January 9, 1998
In the past, after a successful Jeff Greenberg Office audition, the callback has always been later in the day. That gave everything a whirlwind quality, and also prevented the long drawn-out waiting in between the audition and the callback, during which one entertains the possibility of getting the role and everything that might mean. More often than not, however, one does not get the role and so all those days of hoping and wishing and planning and expecting just add to the disappointment of being passed over yet again. This callback was a full THREE days after the audition. Plenty of time to sweat it out.
There had been much good feedback at the original audition from Jeff and I had been trying to focus on those ideas over the past three days. I had toned down my outfit, losing the bow tie and tux shirt, but remaining in white shirt/black pants. I was the most "costumed" person at the callback. I felt I had still gone too far with the outfit. No time to worry about that now, though, I guess.
As far as the scene goes, the delivery of a few crucial "Ohh-kays" had been the subject of discussion at the audition. Jeff had strongly suggested that all three be delivered the same way. I tried it, it felt fine. I had prepared it and envisioned it a different way, but with all that expert advice I had received from Jeff in the past, I felt it would be in my best interest to pay attention and adjust. Plus, all the other notes from Jeff on the scene were very good and helpful. So I worked on it this week keeping in mind the "Ohh-kay" deliveries and trying to synch them up.

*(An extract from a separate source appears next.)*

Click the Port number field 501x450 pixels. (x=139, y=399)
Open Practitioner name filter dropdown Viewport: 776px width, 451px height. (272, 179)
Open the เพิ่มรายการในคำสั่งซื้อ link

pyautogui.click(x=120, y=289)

There were five young men at the callback, all different types, really, which makes sense for such a generic character. I went in fourth and did my magic. It was not such a huge hit. I immediately got feedback from all three gentlemen in the room. Don't push it so hard. Don't expect trouble. Don't pause so long. Lots of stuff. Now that may seem to be a horrible thing, but the worst thing would be if they thought I sucked and just let me walk out. Instead, I absorbed all the notes and they had me do it all again. The second time it went better. They laughed more, but probably only because it now more closely resembled the way they envisioned it when they wrote it. And so good. But the very last word in the scene was the third of the three infamous "Ohh-kays." And it was not OK. I mean, it was fine, but it was just a bit off.
I went out and sat with the other Room Service Waiter wanna-bes while the fifth actor auditioned, the sound of the final ohh-kay rattling through my brain as I tried to figure out how it should have sounded. Some ideas ran through my head. And then it happened. They brought the first guy back in, then the second, then the third. Would I go again or had I had my two tries already on the first visit? No, I got a third reading. "Just do it exactly the way you did it the last time," was all they instructed. And so I did, with one little exception. And the end of the scene, for the first time in the whole process, from my own first reading of the sides, to working on it in the car, to Jeff's office, to revamping and rethinking, to the first couple readings of the callback, to this fateful moment at the tale end of my third and final reading for this waiter, at long last, it came out just right. They laughed and laughed and sent us all home. Ohhhhh-KAY!